Microsoft's LucidTouch see-through touchscreen unveiled
10 March 2008
The recent Microsoft Techfest showcased a range of new technologies including LucidTouch, a mobile device that allows the user to control the application by touching the back of the see-through device.
Banking on technology called pseudo-transparency, LucidTouch makes use of overlaying an image of the user's hands onto the screen and created the illusion of the mobile device itself being semitransparent. This pseudo-transparency allows users to accurately acquire targets while not occluding the screen with their fingers and hand.
The device, part of Microsoft's annual display of research projects at the company, reportedly supports multi-touch input, allowing users to operate the device simultaneously with all ten fingers. This device actually sees, reflects and responds to the user's fingers touching the back of the device.

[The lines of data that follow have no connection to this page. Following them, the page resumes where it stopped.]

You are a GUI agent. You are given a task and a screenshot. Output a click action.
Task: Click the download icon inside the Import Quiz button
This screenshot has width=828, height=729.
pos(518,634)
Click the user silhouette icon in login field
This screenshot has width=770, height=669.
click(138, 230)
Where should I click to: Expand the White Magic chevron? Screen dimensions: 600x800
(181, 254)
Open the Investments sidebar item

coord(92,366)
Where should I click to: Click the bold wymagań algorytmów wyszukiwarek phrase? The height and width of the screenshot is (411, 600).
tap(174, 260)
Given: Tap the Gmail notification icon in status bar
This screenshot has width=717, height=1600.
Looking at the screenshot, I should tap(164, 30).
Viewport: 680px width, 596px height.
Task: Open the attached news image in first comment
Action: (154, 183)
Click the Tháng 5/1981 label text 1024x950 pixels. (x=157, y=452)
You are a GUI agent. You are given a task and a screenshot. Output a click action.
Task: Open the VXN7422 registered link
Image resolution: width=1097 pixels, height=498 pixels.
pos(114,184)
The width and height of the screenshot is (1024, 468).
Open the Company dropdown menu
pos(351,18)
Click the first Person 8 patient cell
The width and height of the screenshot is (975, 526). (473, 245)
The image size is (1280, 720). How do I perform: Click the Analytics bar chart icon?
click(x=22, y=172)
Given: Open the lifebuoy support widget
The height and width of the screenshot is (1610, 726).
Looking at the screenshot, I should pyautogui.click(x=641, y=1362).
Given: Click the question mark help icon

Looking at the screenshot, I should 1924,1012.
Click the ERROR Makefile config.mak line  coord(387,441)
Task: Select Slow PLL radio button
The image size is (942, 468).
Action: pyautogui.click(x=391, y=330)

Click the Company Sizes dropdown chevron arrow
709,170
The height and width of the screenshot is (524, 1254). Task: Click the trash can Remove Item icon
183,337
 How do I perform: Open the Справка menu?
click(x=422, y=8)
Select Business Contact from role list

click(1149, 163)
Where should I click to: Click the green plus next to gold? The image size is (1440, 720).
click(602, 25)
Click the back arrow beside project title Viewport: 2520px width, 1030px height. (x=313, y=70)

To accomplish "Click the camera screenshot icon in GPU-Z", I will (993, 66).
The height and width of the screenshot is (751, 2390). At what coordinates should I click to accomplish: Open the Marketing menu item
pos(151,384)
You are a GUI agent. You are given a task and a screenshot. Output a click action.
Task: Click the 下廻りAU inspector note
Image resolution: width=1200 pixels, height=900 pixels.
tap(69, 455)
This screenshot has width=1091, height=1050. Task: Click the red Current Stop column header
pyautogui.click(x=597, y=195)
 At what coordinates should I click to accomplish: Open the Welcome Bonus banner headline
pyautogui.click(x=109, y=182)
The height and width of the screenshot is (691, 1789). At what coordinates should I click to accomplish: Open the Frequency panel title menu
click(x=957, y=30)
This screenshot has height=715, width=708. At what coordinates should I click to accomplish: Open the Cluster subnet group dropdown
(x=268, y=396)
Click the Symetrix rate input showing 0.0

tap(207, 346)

Though seen as a large handheld computer with a small video camera attached on an arm about a foot's length off the back of the device, the current form of LucidTouch has a technology that enables it could easily change now that the concept is proven. LucidTouch boasts of a touch sensor layer on its back which senses when a user's fingers are touching it. The camera attached behind it sends an image of the user's fingers to the device, where the image is overlaid lightly, like a shadow, on the screen.
In the future, the camera arrangement in the prototype might be replaced by a couple of other technologies, including one that another group is working on that would use infrared to pick up finger movements.